Jamais, de mémoire de journaliste, l’annonce de la désignation d’un chef de gouvernement n’a suscité une telle satisfaction voire une telle joie parmi les Tunisiens et les Tunisiennes, toutes catégories sociales confondues, que celle faite, hier soir, samedi 25 juillet 2020, de Hichem Mechichi.

Par Ridha Kéfi

Le président de la république Kaïs Saïed, qui a finalement tranché au profit du ministre de l’Intérieur en poste, jouait gros et était attendu au tournant, d’abord par les partis qui, dans une sorte d’accord tacite, ont tenté de limiter son choix à deux représentants de la nomenclature politico-affairiste, en la personne de Fadhel Abdelkefi et Khayam Turki, au prétexte que le pays a besoin d’un chef de gouvernement ayant un profil d’économiste et de financier, comme si la crise où se morfond le pays depuis 2011 n’est pas l’«œuvre» de chefs de gouvernement ayant, pour la plupart, ce profil là.

M. Saïed était aussi attendu au tournant par une majorité de Tunisiens et de Tunisiennes, y compris ses propres électeurs, notamment les jeunes diplômés des régions intérieures au chômage, marginalisés par un système de prébendes dominé depuis des lustres par des rentiers à vie, croyant le pays éternellement offert à leur soif de privilèges et de pouvoirs.

Les rentiers de la république doivent apprendre à partager

Ces rentiers qui se sont mis au service d’une partitocratie arrogante, la finançant en sous-main et en attendant les servitudes habituelles : lois taillées sur mesure, nominations des copains et des coquins à la tête des institutions publiques, largesses fiscales, etc., ont mis la pression sur le chef de l’Etat, par partis et médias interposés, pour l’obliger à placer, comme d’habitude, l’un de leurs hommes à la tête du gouvernement, chasse-gardée d’une sorte de nomenclature qui ne dit pas son nom et qui croit pouvoir continuer à gérer le pays comme une ferme familiale, feignant d’oublier que ce pays a profondément changé depuis 2011 et refusant de tirer la leçon de l’élection de Kaïs Saïed, électron libre sans attaches partisanes ou régionales, qui plus est par un score de près de 73%, plus élevé que le total de ceux des plus importants partis aux législatives.

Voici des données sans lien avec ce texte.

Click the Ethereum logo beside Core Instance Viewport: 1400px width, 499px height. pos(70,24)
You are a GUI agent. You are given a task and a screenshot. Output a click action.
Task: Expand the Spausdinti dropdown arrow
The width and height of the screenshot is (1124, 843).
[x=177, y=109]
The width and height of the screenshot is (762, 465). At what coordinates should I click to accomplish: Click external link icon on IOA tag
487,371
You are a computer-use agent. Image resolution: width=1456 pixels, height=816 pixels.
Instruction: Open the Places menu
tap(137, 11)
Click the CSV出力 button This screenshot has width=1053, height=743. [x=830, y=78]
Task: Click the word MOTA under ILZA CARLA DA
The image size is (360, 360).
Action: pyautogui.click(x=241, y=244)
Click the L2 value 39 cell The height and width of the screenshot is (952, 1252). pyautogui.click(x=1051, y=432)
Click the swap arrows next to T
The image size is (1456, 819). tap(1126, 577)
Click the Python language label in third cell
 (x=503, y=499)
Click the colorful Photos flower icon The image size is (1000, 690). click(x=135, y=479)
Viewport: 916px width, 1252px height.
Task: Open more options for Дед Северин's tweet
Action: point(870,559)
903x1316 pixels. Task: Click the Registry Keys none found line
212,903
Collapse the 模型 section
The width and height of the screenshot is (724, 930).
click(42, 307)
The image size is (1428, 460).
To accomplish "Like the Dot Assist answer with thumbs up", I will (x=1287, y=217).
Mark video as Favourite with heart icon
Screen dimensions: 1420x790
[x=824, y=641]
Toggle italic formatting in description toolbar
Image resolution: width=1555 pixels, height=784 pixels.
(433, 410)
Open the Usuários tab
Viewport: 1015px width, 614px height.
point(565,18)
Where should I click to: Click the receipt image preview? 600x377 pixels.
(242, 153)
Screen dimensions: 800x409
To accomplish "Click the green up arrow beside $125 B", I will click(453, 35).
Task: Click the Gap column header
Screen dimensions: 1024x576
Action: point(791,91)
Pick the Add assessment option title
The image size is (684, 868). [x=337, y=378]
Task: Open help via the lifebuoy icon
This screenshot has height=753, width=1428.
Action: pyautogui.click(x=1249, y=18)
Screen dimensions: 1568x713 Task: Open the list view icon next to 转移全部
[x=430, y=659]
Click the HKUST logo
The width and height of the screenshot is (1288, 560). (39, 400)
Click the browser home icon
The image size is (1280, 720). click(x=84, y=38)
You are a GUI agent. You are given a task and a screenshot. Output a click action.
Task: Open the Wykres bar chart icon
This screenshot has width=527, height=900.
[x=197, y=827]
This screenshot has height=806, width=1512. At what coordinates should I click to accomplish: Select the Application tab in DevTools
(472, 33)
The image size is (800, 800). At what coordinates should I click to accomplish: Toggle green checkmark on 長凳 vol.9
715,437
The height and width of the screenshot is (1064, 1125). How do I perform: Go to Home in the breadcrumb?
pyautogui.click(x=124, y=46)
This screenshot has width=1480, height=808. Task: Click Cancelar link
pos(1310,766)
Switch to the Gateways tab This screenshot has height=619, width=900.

Le président de la république, homme de droit, intègre et de grande rectitude morale, savait sa marge de manœuvre étroite, mais il a agi en homme libre, insensible aux privilèges, résistant aux pressions et imperméable aux marchandages habituels. Aussi a-t-il préféré ne céder à aucune sirène et n’écouter que la voix de son cœur et de sa raison. Il faut dire que les partis politiques lui ont facilité la tâche, car ils ont perdu toute crédibilité aux yeux de leurs propres électeurs, offrant quotidiennement le spectacle écœurant de leurs querelles mesquines, de leurs guéguerres de leadership et de leurs alignements sur les intérêts des groupes d’influence, à l’intérieur et à l’extérieur.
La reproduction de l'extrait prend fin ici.